Job item A:
In the Grails thread below, what content type does the asker's final controller set on the response?

Extract:

Grails create downloadable file on the fly

Mikey picture Mikey · Jun 8, 2011 · Viewed 8.2k times · Source

Briefly: I can make a file, save it in the file system and then make a page with a link to that file, but what if I want a page with links to many files which may not all need to be generated?

So my user clicks a link on the list page like:

<g:link action="gimmeAFile" id="${myThingieInstance.id}">${fieldValue(bean: myThingieInstance, field: "id")}</g:link>

Right now I have a controller that looks like this:

def gimmeAFile = {
  def lotsaLines = []
  //Do a ton of stuff that has lotsaLines.add(resultStrings) all over

  def fileName = "blahblah-${dateOrSomething}.csv"
  def dumbFile = new File('web-app/tmpfiles/'+fileName).withWriter {out ->
    lotsaLines.each{
      out.println it
    }
  }
  [fileName:fileName]
}

And then they go to gimmeAFile.gsp which has the link to actually download the file:

<a href="${resource(dir:'tmpfiles',file:fileName)}">Download Report</a>

How do I make a link on the list viewer that will create and download the file without dragging the user to an extra screen. NOTE: I cannot have the files pre-generated, so I need to figure out how to link to a file that isnt there yet. I'm thinking something like render() at the end of the controller. Can I make the gimmeAFile controller just give the file instead of making a page with a link to the file?

OK so to clarify this is what I finally figured out based on Kaleb's answer. Thankyou SO!!

def gimmeAFile = {
  def lotsaLines = []
  //Do a ton of stuff that has lotsaLines.add(resultStrings) all over

  def fileName = "blahblah-${dateOrSomething}.csv"
  def dumbFile = new File('web-app/tmpfiles/'+fileName).withWriter {out ->
    lotsaLines.each{
      out.println it
    }
  }
  def openAgain = new File('web-app/tmpfiles/'+fileName)
  response.setContentType("text/csv")
  response.setHeader("Content-disposition", "filename=${fileName}")
  response.outputStream << openAgain.getBytes()
  response.outputStream.flush()
  return
}

Answer

Kaleb Brasee picture Kaleb Brasee · Jun 8, 2011

You can create a view that just gets the bytes of the file and writes out to the response:

response.contentType  = 'image/jpeg' // or whatever content type your resources are
response.outputStream << file.getBytes()
response.outputStream.flush()

Is that what you're trying to do?

Data records:
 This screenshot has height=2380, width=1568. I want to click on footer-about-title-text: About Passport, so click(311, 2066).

---

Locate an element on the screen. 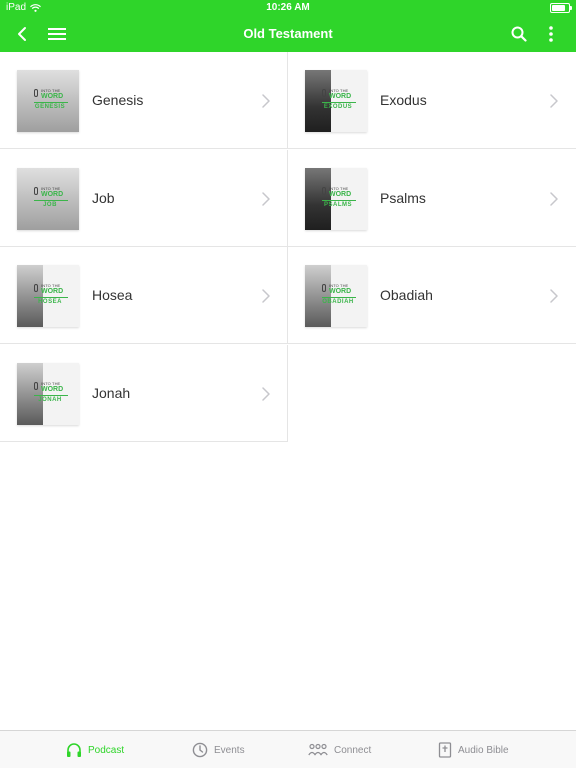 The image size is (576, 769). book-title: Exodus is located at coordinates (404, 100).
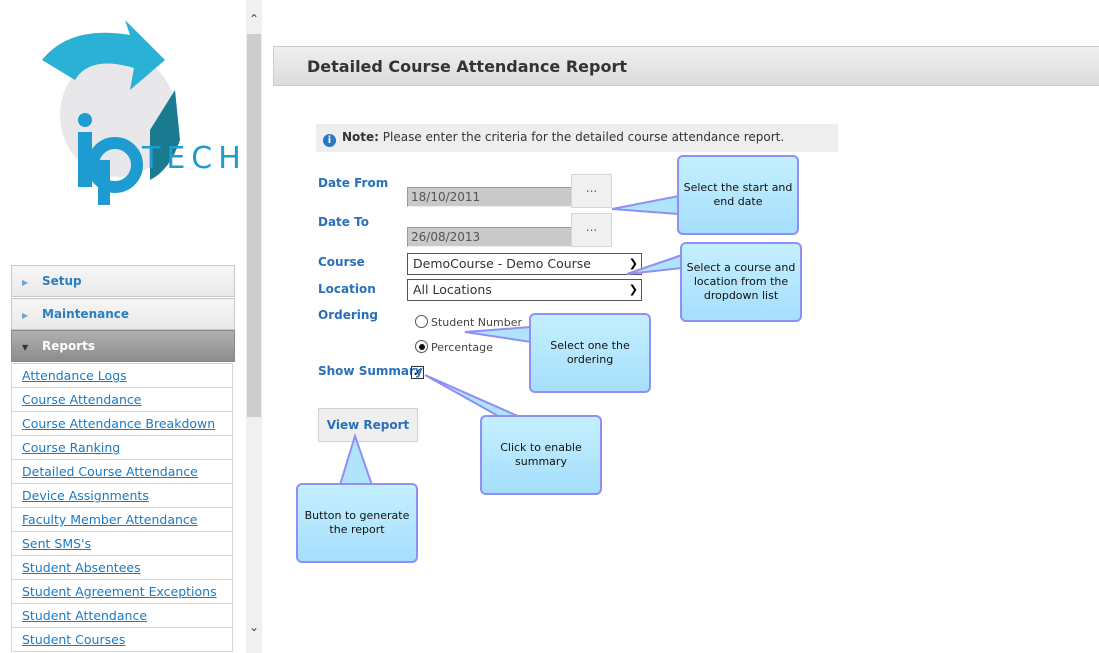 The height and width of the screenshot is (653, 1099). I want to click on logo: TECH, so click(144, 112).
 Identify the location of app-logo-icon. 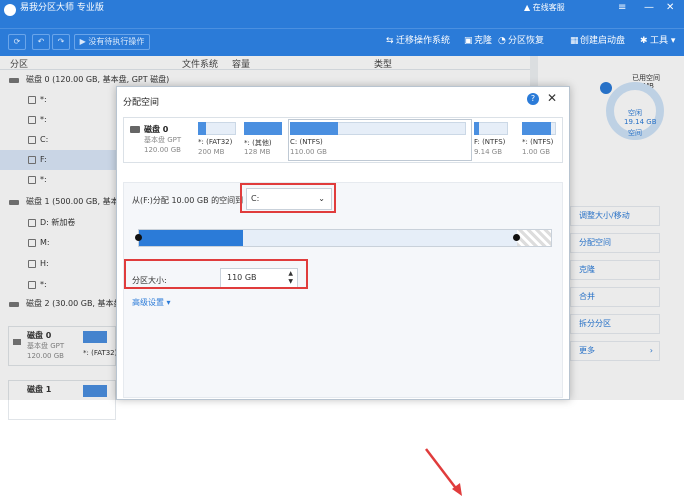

---

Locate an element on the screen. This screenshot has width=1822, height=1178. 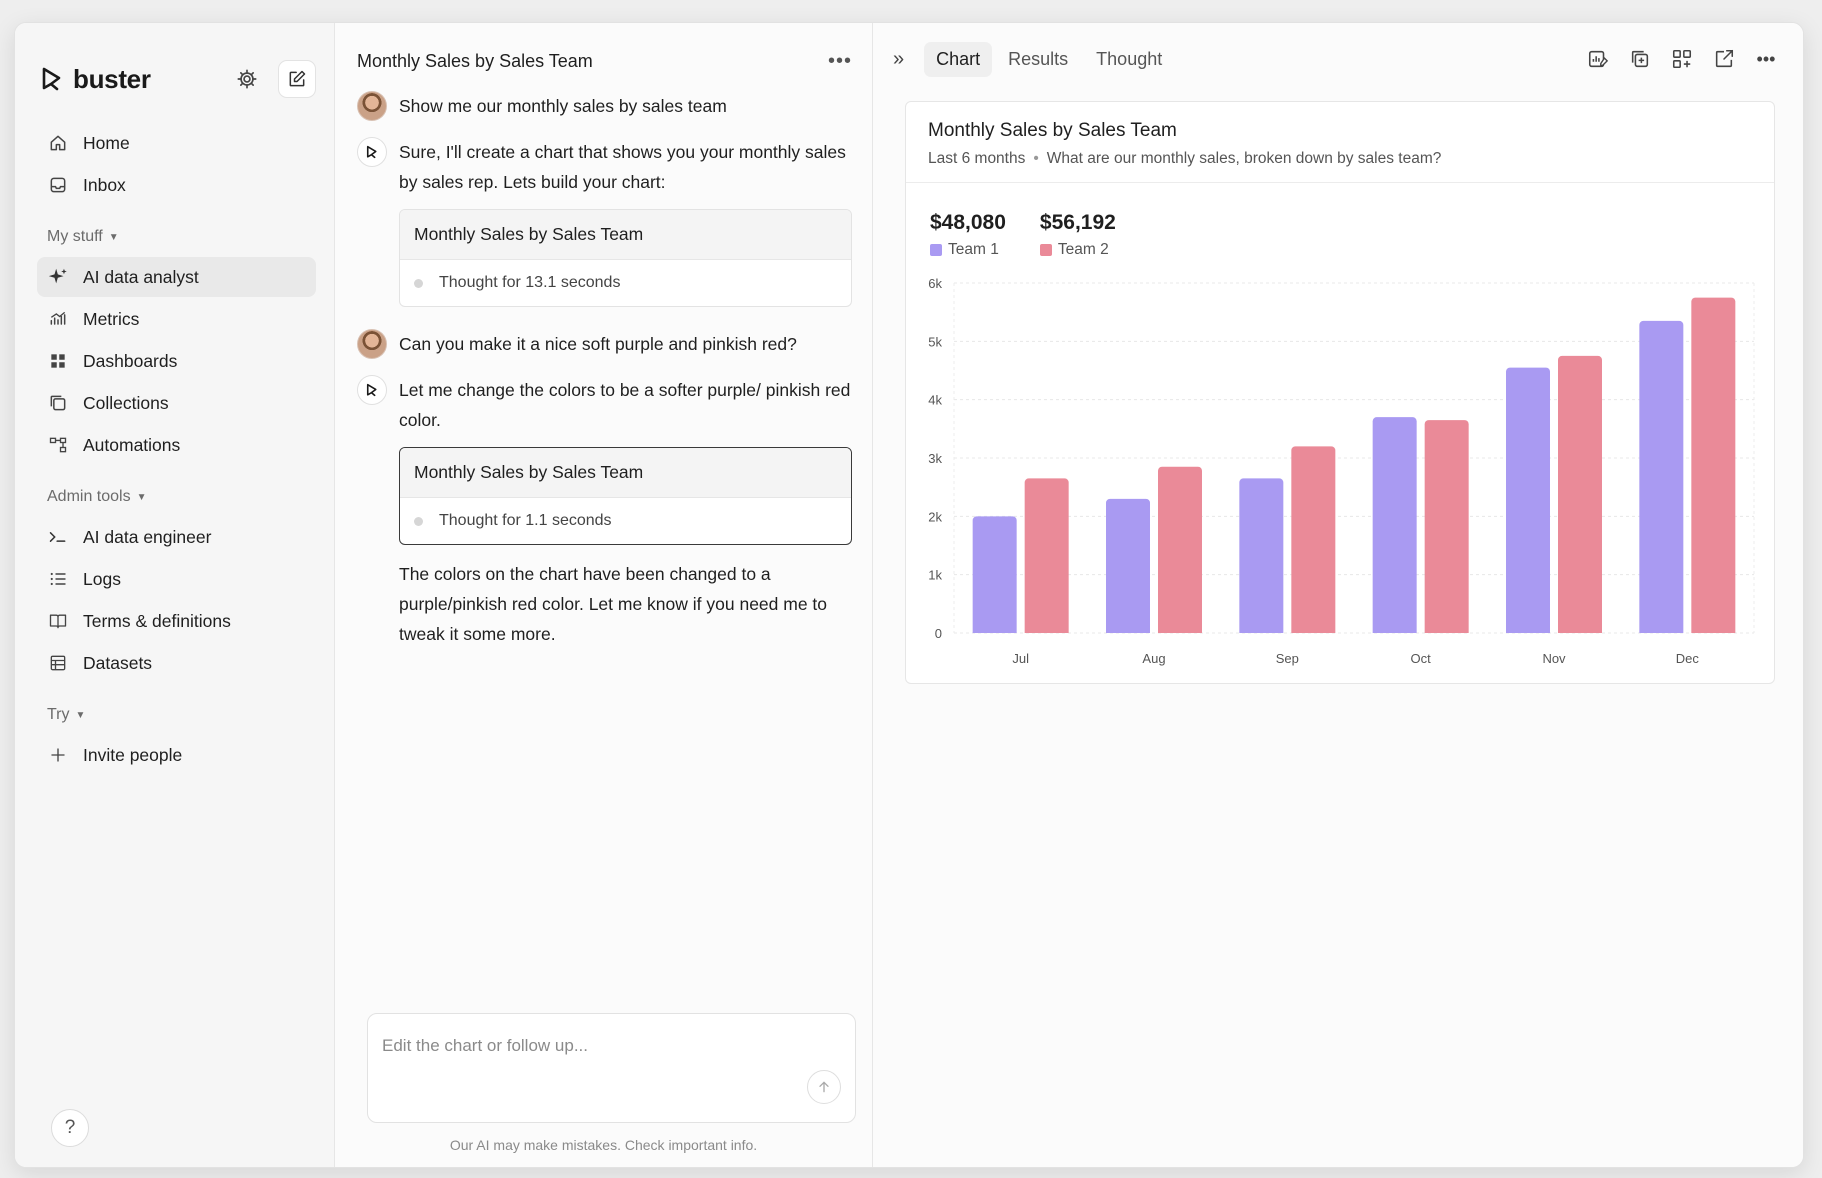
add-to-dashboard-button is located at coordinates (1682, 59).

Job item B:
Repeat the entries starting at the line that contains "Locate an element on the screen. This" and ending at the line that contains "add-to-dashboard-button is located", leaving the pictures out of your answer.

Problem solution A:
text/csv

Problem solution B:
Locate an element on the screen. This screenshot has width=1822, height=1178. 
add-to-dashboard-button is located at coordinates (1682, 59).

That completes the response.